Weckruf aus Walldorf
Die Mehrzahl der Unternehmen dürfte »Experience Economy« und das systematische Erfassen von X-Data noch keine große Aufmerksamkeit schenken, weil es für kleinere Unternehmen schlicht noch keine adäquaten Lösungen gibt, die eine pragmatische Herangehensweise zulassen, wie KMPG-Manager Bauwe erläutert. Wie immer bei solchen neuen Trends sind es größere Unternehmen, die bereits X-Data in ihre Analysen einbeziehen. Die Hälfte aller von KPMG befragten Firmen mit mehr als 50 Millionen Euro Umsatz tut dies bereits, im Mittelstand bis zehn Millionen Euro ist es laut Studie immerhin bereits ein Drittel. Indes haben sechs von zehn CEOs, Stand Juli 2019, noch nie von »Experience Data« gehört.
Es braucht noch eine Weile, bis sich der Grund für die teuerste Übernahme in der Geschichte von SAP auf Vorstandsebenen hierzulande herumgesprochen hat. Im November 2018 hatte SAP den US-amerikanischen Softwarehersteller Qualtrics für acht Milliarden Dollar gekauft – einen Pionier für Experience Management, der Daten zu Kunden, Mitarbeitern, Produkten und Marken sammelt.

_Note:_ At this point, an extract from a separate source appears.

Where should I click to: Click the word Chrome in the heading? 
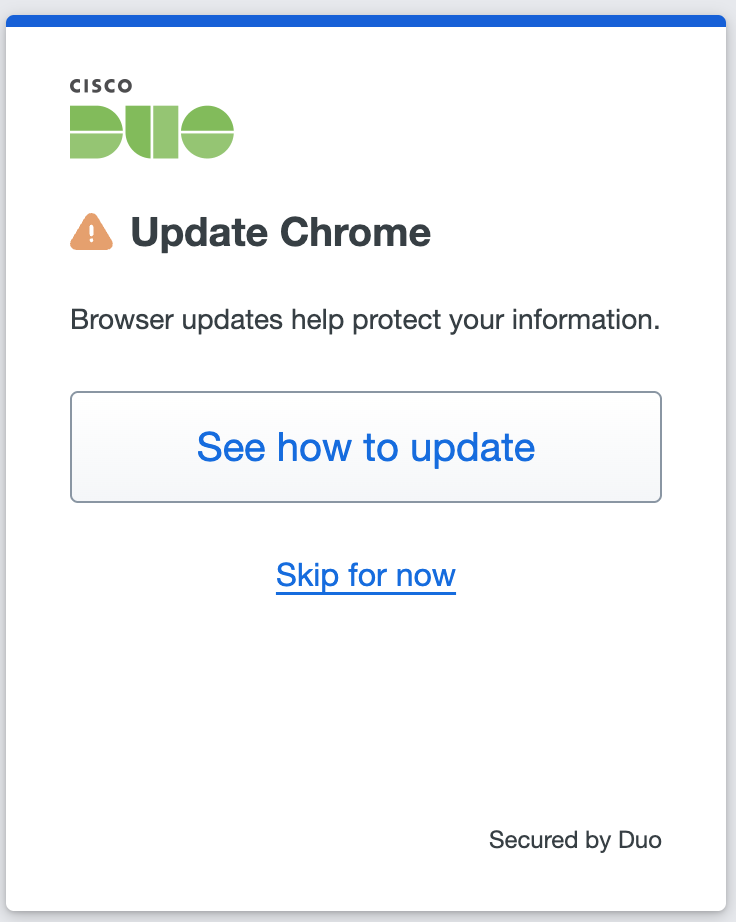[355, 233]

Für eine stakeholderorientierte Steuerung sind solche XM-Plattformen unerlässlich, die über APIs mit anderen Systemen verbunden werden und strukturiertes Feedback abbilden, analysieren und grafisch darstellen können. Kunden wie Allianz, Ford, Banken, Gastronomie oder Reiseveranstalter setzen Qualtrics bereits ein. XM-Systeme sind ein wichtiger Teil ihrer Digitalisierungsstrategie.
Treiber für Easy Software
Längst geht es bei den Mülheimern nicht mehr nur um DMS oder ECM. Seit dem Kauf des Leipziger Start-ups Apinauten will und kann Easy Software vom Trend Experience Management profitieren. Apiomat, die akquirierte XM-Plattform, hilft Kunden von Easy Software bei der Digitalisierung ihrer Geschäftsprozesse – einschließlich X-Data-Erfassungen, beispielsweise aus Umfragen.
Einige Kunden haben auf der Easy World über Digitalisierungsprojekte berichtet und zeigten Vorteile auf, die eine Lösung wie Apiomat leisten kann: Agile Softwareentwicklung senkt Einführungszeiten mobiler Applikationen erheblich, Rapid Prototyping und Schnittstellen zu vielen gängigen Systemen wie SAP reduzieren Kosten deutlich und erhöhen die Produktivität, Datenschutzstandards werden eingehalten. Traditionelles Geschäft, Digitalisierungsberatung, eine Plattform jetzt auch für XM sowie Systemintegration in bestehende Infrastrukturen, so sieht CEO Weißhaar sein Unternehmen bestens gerüstet, den Digitalisierungsgrad der Kundschaft weiter zu erhöhen.